A lifetime of stories all in one night
It’s amazing to think that a tall, skinny, grizzled 71-year-old man with gray hair and a guitar can sell out a concert. Sunday night at the Vilar Center in Beaver Creek, legendary singer/songwriter Kris Kristofferson did just that.
A hush fell over the audience as the lights darkened in the theater. The silence quickly turned to thunderous applause and a standing ovation as Kristofferson stepped out onto the stage. For the next two hours, we were all treated to the artist at his most exposed, and his performance was honest and familiar.

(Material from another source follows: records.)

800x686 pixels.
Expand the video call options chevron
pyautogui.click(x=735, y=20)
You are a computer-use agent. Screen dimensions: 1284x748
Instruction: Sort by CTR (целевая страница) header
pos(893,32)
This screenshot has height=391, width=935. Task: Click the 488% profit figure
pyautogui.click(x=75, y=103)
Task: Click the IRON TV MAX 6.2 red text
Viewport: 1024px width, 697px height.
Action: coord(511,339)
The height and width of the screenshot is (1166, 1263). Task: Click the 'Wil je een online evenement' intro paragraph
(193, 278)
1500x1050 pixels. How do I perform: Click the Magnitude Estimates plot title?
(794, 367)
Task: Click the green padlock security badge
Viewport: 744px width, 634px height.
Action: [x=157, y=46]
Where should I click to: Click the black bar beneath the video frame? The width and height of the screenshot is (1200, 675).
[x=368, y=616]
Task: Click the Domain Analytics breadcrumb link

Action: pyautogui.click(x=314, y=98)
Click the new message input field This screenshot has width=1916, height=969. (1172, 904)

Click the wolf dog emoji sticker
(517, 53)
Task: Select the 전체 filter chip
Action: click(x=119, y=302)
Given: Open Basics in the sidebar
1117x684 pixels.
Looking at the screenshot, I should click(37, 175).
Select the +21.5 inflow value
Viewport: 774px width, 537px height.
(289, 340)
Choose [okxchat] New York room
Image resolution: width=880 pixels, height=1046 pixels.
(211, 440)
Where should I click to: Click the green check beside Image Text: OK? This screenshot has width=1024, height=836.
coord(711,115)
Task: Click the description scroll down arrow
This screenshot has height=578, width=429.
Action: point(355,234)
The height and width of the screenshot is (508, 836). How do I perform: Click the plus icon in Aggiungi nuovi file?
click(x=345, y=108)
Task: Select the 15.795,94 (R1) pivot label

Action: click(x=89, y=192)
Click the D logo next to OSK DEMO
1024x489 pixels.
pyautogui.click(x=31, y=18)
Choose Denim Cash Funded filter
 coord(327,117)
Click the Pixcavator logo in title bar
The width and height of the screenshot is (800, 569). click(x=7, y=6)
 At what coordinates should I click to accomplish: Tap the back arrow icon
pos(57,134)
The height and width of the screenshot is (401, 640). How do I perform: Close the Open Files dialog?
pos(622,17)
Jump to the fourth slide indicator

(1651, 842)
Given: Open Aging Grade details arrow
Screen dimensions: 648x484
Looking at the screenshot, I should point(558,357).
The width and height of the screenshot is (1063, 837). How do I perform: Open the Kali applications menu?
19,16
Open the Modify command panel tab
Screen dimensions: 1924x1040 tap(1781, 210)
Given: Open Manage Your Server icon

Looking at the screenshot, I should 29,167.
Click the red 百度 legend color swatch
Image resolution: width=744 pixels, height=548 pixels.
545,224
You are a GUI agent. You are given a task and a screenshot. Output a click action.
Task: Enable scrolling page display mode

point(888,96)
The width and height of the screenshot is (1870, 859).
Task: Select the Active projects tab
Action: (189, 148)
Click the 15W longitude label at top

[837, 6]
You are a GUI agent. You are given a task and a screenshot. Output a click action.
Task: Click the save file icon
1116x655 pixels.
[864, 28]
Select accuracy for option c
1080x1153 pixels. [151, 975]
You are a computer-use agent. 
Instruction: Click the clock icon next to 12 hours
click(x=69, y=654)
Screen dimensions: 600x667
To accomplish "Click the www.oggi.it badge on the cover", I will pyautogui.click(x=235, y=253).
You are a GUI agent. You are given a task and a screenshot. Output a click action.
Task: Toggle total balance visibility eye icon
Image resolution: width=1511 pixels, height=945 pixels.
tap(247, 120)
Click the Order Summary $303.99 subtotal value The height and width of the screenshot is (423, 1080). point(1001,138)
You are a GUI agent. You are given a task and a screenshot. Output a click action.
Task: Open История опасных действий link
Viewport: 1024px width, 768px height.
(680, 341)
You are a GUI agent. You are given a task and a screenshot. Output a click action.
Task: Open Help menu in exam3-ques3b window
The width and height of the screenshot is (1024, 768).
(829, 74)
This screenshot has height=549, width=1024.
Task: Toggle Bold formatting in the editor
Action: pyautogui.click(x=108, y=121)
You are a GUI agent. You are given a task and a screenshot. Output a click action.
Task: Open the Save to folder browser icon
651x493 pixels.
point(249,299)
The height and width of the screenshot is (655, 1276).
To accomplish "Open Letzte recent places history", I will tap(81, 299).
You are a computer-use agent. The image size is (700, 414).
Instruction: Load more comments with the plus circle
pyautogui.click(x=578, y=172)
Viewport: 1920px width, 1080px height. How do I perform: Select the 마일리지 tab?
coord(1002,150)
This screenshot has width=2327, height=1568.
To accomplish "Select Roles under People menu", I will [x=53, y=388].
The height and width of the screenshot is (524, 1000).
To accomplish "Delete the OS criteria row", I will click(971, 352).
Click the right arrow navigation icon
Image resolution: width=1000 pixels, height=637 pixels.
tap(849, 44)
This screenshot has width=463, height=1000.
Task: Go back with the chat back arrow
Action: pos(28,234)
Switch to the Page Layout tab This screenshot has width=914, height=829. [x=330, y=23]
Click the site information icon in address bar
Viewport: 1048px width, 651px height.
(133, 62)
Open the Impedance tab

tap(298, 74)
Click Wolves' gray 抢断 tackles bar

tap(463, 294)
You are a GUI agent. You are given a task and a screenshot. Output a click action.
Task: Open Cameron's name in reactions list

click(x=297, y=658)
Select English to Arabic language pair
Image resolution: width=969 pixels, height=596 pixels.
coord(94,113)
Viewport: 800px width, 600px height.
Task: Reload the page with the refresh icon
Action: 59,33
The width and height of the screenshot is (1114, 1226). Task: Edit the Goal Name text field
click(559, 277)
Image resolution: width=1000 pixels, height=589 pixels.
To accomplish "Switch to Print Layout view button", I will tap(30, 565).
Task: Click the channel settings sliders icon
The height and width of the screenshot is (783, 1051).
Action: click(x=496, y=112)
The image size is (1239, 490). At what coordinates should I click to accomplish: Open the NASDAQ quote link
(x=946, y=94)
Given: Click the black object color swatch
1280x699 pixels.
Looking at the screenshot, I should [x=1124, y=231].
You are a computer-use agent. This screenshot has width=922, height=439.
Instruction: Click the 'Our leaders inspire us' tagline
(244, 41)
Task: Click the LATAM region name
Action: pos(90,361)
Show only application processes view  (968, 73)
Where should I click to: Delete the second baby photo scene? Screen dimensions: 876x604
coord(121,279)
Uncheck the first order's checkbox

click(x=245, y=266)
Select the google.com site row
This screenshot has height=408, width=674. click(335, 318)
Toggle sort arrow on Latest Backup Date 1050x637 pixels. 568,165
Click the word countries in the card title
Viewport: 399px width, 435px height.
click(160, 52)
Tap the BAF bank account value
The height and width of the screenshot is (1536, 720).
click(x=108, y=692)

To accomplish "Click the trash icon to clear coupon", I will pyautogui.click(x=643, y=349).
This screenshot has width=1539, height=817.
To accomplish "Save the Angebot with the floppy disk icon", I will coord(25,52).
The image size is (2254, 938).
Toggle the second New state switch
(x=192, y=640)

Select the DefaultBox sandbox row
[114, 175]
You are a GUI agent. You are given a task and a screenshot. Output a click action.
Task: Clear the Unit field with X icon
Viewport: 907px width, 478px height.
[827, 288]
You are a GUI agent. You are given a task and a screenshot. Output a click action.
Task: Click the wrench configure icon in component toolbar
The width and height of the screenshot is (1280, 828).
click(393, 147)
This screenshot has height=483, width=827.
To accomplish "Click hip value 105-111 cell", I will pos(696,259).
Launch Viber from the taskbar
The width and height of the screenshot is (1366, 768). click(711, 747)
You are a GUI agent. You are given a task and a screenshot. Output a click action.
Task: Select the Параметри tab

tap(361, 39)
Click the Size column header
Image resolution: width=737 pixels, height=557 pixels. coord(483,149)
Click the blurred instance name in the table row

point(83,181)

Listening to Kristofferson was like sitting around a campfire with your favorite old uncle, the one who never seems to run out of new adventures to tell you about and can’t quit waxing on old romances. Kristofferson obviously draws his lyrics from his experiences, and the deep-set lines in his face are like a road map to the story of his life. I was thankful that he was willing to share that map with me.
He kept it simple from beginning to end. Only a microphone, an acoustic six-string guitar and a harmonica wrapped around his neck kept him company on stage. The simplicity of his songwriting and playing made the music relatable to people from all walks of life. He sang of the typical country fare – broken hearts, booze-soaked nights and loneliness that would kill most mortals – while managing to give depth and soul to the characters in his songs. His gravely voice sounded oddly meek, not what I expected from a man of such stature. More than once during the night he forgot the lyrics to his own songs, recovering quickly with a joke or some anecdote that brought the audience that much closer to him. I realized why Kristofferson is so endearing; he is human and makes no attempt to mask it. He is over trying to impress the crowd, and simply wants to be a part of it. The entire time he was on stage, I felt like I was the only person there, and he was telling me his story.When it was all over, he thanked the crowd and backed away from the microphone; a humble man who is grateful for his fans, yet proud enough to know that we are there to see him. Another standing ovation ushered him off the stage, but he left us all with a part of himself.